Published online by Cambridge University Press:  29 September 2014

Erik M. Ward
MS, North Carolina State University PhD Student in STEM Education, Raleigh, United States
DeLeon L. Gray
PhD, North Carolina State University Assistant Professor of Educational Psychology, Raleigh, United States


Book Review
Copyright © Australian Psychological Society Ltd 2014 

Motivation to Learn: Transforming Classroom Culture to Support Student Achievement is a resource aimed at aiding educators with the skills to motivate their students. Middleton and Perks are clear that their target audience is practising educators, but this group is not the only demographic that may find utility in this book. This book has a place on the desks of teacher educators, educational and developmental psychologists, as well as students seeking further advancement.

Motivation to Learn provides a set of guiding questions and considerations that will serve as proverbial ‘guardrails’ for those working in schools seeking to translate motivation principles into effective strategies. Motivation to Learn also contributes to two related, yet distinct, discourses taking place within teacher education programs today. The book can be used as a window for familiarising those working in educational settings with the topic of achievement motivation. For example, instructors in undergraduate programs may utilise this book in ‘futuring’ exercises in which students envision how they will put motivation principles into motion. Additionally, because educational psychologists within teacher education programs have been charged with the task of outlining the relevance of their work (Patrick, Anderman, Breuning, & Duffin, Reference Patrick, Anderman, Bruening and Duffin2011), this book helps communicate the value of educational and developmental psychology in the daily lives of teachers.

Just as it can assist students in understanding how to put theory into practice, Motivation to Learn provides a blueprint for educational psychologists seeking a way to organise and package their work for non-academic audiences.

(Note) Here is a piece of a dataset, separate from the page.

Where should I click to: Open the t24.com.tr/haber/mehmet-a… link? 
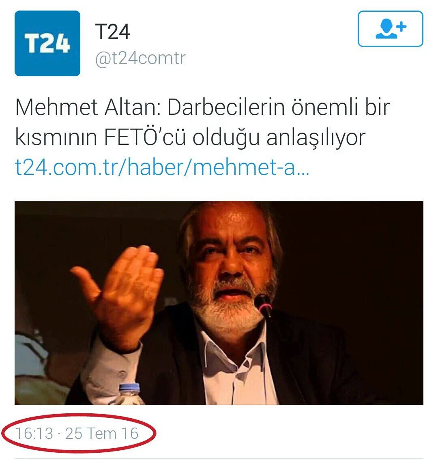coord(162,167)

The reflection tools presented may also find utilisation in empirical examinations of application-focused investigations of motivation principles in practice. In partnership with practising teachers, applied researchers and practitioners may be able to fine tune the exercises presented in this book after putting them through further empirical scrutiny.

Whereas many audiences may find uses for Motivation to Learn, there are caveats. The motivation concepts introduced by the authors are not always paired with examples from a specific domain (e.g., Social Studies or English/Language Arts). Because clear connections to different content areas are not always made, the book relies on the reader being willing to commit to deep, honest reflection regarding her or his teaching practices. The structure of this book also creates challenges. A detailed discussion of social and cultural processes, and their importance to achievement motivation, is left until the final section. Earlier discussion is not devoid of these concepts, but the concepts are not readily apparent until a second reading. These topics could be more strongly emphasised and integrated throughout the book. There is also little space devoted to gender and developmental issues within motivation. Despite these caveats, Motivation to Learn serves as a ‘sweet spot’ between psychological science and classroom practice.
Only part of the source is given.